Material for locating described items

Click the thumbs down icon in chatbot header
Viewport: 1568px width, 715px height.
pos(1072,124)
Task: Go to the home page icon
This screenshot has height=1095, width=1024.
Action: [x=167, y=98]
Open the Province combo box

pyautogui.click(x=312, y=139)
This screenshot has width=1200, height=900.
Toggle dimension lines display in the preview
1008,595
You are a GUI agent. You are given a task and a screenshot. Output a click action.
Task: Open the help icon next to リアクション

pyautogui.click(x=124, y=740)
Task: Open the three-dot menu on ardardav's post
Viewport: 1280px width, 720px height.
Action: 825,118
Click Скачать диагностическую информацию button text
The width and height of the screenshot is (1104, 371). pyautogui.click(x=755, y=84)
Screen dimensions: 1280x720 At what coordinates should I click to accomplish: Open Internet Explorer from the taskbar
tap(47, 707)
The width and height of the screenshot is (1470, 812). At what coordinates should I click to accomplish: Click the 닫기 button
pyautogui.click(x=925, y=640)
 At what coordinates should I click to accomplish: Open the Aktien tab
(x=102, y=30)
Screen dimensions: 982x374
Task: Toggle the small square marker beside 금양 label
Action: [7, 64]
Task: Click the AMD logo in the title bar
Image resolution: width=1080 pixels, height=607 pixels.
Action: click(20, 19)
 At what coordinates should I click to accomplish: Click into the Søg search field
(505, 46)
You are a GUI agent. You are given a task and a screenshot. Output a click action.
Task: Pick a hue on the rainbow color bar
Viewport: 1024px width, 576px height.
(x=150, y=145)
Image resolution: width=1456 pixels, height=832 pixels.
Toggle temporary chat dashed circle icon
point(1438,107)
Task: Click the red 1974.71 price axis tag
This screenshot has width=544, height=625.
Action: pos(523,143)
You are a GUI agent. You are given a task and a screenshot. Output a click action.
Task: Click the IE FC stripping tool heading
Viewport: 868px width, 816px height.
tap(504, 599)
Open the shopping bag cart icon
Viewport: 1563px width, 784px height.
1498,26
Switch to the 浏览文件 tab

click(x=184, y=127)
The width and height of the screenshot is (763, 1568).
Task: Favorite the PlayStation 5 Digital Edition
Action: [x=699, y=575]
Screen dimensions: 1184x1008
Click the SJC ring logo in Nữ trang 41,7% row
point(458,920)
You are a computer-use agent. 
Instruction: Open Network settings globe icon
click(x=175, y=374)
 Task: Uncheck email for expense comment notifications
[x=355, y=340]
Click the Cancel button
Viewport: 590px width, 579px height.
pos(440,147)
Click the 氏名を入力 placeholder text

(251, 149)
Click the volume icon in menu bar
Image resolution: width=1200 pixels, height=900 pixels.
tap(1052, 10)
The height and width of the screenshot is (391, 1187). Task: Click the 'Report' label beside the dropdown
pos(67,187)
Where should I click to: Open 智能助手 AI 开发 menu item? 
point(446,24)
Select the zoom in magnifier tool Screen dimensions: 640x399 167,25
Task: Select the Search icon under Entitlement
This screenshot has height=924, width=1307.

■ **Work instructions**:
Copy the stretch from the line containing "At what coordinates should I click to accomplish: Click into" through the line containing "point(1438,107)", and substitute "spectrum" for "rainbow" while leaving everything else unchanged.

■ **Response to the task**:
 At what coordinates should I click to accomplish: Click into the Søg search field
(505, 46)
You are a GUI agent. You are given a task and a screenshot. Output a click action.
Task: Pick a hue on the spectrum color bar
Viewport: 1024px width, 576px height.
(x=150, y=145)
Image resolution: width=1456 pixels, height=832 pixels.
Toggle temporary chat dashed circle icon
point(1438,107)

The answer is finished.